Top Belarus opposition leader Maria Kolesnikova sentenced to 11 years
Maria Kolesnikova had refused to be forced out of Belarus even after kidnapping.
MOSCOW -- One of Belarus' top opposition figures, who helped lead massive protests against authoritarian leader Alexander Lukashenko last year, has been sentenced to 11 years in jail by a court in Minsk.
Maria Kolesnikova was one of three women who found themselves at the head of the huge peaceful protests that last summer threatened to end Lukashenko's 26-year rule but that have since been quashed with relentless repression.
Most leading opposition figures, including Svetlana Tikhanovskaya, who has become the movement's primary leader, were forced into exile shortly after the protests began last August, triggered by Lukashenko claiming victory in a presidential election widely condemned internationally as rigged.
But Kolesnikova refused to go into exile even as Lukashenko reasserted his grip. Last September, security forces abducted her off the streets in the capital Minsk and then drove her to the border with Ukraine, where they tried to forcibly deport her. But Kolesnikova resisted the attempt, tearing up her passport to make her deportation impossible and refusing to go, despite knowing she faced certain imprisonment in Belarus.
A Minsk court on Monday sentenced her to 11 years in prison, along with another prominent activist, Maxim Znak, after convicting them on charges of extremism and illegally trying to seize power.
He and Kolesnikova were members of the opposition's Coordination Council that was founded during the protests to demand a peaceful handover of power from Lukashenko.
Their trial was held behind closed doors with no evidence produced publicly and both had pleaded not guilty, denouncing the charges as political.
The sentences follow months of intense crackdown in Belarus as Lukashenko's regime has sought to smash any organized dissent after riding out the protests. Most independent media and human rights groups have been shut down and hundreds arrested with dozens already sentenced. Virtually all leading opposition figures are now jailed or in exile.
Western countries swiftly condemned Monday's verdict, with the United States and European Union demanding their immediate release.
Secretary of State Anthony Blinken slammed the sentences as "shameful" and based on "bogus" charges.

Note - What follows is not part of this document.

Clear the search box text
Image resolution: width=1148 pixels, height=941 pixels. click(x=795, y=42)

"We reiterate our call for an end to the campaign of repression against the people of Belarus for exercising their human rights inside and outside Belarus and for the immediate and unconditional release of all political prisoners -- including Ms. Kalesnikava and Mr. Znak," Blinken said in a statement.
Kolesnikova and a heart shape she forms with her hands became symbols of the protest movement. She and Tikhanovskaya were also seen as emblematic of the pivotal role women played in the protests that saw hundreds of thousands of people take to the streets. During the demonstrations, women holding flowers and dressed in red and white -- the colors of the protests -- often formed peaceful human chains, early on forcing riot police to back down.

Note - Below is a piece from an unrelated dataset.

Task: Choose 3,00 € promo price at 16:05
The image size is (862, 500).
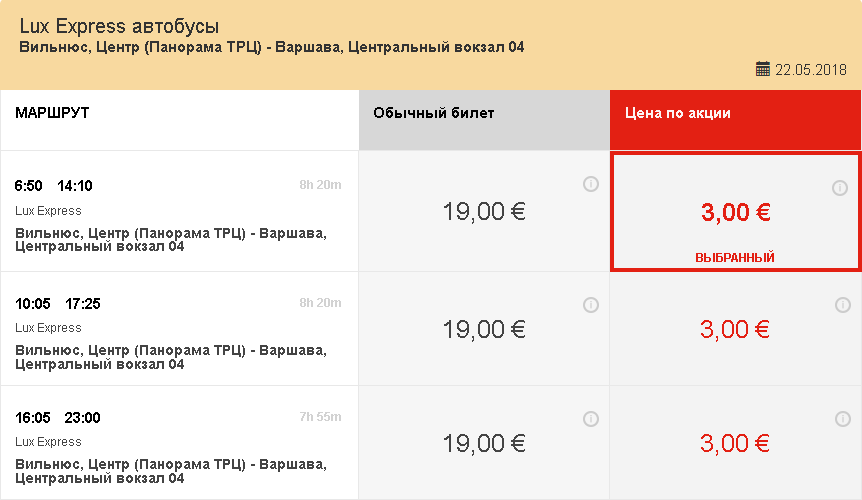Action: (x=735, y=443)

Video from court on Monday showed Kolesnikova smiling and making the trademark heart shape with her hands in handcuffs while standing in a glass cage.
Kolesnikova had been a professional flute player before getting involved in politics for the first time last year when she became the spokesperson for Viktor Babriko, an energy executive who tried to run against Lukashenko in the election.
After Babriko was jailed before the vote on fraud charges widely criticized as political, she linked up with Tikhanovskaya, who herself had stepped in to replace her own husband as a candidate who was also imprisoned.
"Maria & Maksim are the heroes for Belarusians," Tikhanovskaya wrote on Twitter following the verdicts.
"The regime wants us to see them crushed & exhausted," she wrote, noting the video showing Kolesnikova and Znak smiling instead. "But look - they are smiling & dancing. They know - we will release them much earlier than these 11 years. Their terms shouldn't frighten us -- Maksim and Maria wouldn't want this."